====== INFORMATION PROVIDED ======

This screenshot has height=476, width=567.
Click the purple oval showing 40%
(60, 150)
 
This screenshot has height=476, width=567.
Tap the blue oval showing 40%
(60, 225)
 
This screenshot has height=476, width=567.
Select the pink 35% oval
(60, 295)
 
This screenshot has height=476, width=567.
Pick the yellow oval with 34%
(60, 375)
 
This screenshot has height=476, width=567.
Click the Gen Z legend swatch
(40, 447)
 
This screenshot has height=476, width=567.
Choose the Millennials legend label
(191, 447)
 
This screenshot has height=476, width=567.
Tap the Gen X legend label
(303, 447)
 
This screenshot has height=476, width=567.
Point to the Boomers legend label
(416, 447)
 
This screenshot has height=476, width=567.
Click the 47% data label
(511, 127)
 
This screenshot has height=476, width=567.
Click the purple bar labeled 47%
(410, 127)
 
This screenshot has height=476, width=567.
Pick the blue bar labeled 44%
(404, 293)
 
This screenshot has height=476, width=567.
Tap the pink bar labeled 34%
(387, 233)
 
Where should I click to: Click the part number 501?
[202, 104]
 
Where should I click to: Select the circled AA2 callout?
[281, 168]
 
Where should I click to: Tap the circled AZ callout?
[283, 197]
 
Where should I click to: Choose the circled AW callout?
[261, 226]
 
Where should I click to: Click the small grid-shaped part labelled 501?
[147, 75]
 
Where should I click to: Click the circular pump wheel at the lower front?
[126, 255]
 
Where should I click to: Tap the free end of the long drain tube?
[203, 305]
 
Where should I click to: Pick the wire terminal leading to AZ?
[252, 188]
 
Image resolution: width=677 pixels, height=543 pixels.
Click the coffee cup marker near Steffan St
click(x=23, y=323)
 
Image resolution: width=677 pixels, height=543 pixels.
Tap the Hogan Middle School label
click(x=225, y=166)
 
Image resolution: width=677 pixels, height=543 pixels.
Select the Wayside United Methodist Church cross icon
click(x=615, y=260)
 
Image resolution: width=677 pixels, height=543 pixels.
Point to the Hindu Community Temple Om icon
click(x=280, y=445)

======

# WHAT THE TASK ASKS:
Copy all the entries above again word for word, keeping every line in its original order.

# FINISHED EXERCISE:
This screenshot has height=476, width=567.
Click the purple oval showing 40%
(60, 150)
 
This screenshot has height=476, width=567.
Tap the blue oval showing 40%
(60, 225)
 
This screenshot has height=476, width=567.
Select the pink 35% oval
(60, 295)
 
This screenshot has height=476, width=567.
Pick the yellow oval with 34%
(60, 375)
 
This screenshot has height=476, width=567.
Click the Gen Z legend swatch
(40, 447)
 
This screenshot has height=476, width=567.
Choose the Millennials legend label
(191, 447)
 
This screenshot has height=476, width=567.
Tap the Gen X legend label
(303, 447)
 
This screenshot has height=476, width=567.
Point to the Boomers legend label
(416, 447)
 
This screenshot has height=476, width=567.
Click the 47% data label
(511, 127)
 
This screenshot has height=476, width=567.
Click the purple bar labeled 47%
(410, 127)
 
This screenshot has height=476, width=567.
Pick the blue bar labeled 44%
(404, 293)
 
This screenshot has height=476, width=567.
Tap the pink bar labeled 34%
(387, 233)
 
Where should I click to: Click the part number 501?
[202, 104]
 
Where should I click to: Select the circled AA2 callout?
[281, 168]
 
Where should I click to: Tap the circled AZ callout?
[283, 197]
 
Where should I click to: Choose the circled AW callout?
[261, 226]
 
Where should I click to: Click the small grid-shaped part labelled 501?
[147, 75]
 
Where should I click to: Click the circular pump wheel at the lower front?
[126, 255]
 
Where should I click to: Tap the free end of the long drain tube?
[203, 305]
 
Where should I click to: Pick the wire terminal leading to AZ?
[252, 188]
 
Image resolution: width=677 pixels, height=543 pixels.
Click the coffee cup marker near Steffan St
click(x=23, y=323)
 
Image resolution: width=677 pixels, height=543 pixels.
Tap the Hogan Middle School label
click(x=225, y=166)
 
Image resolution: width=677 pixels, height=543 pixels.
Select the Wayside United Methodist Church cross icon
click(x=615, y=260)
 
Image resolution: width=677 pixels, height=543 pixels.
Point to the Hindu Community Temple Om icon
click(x=280, y=445)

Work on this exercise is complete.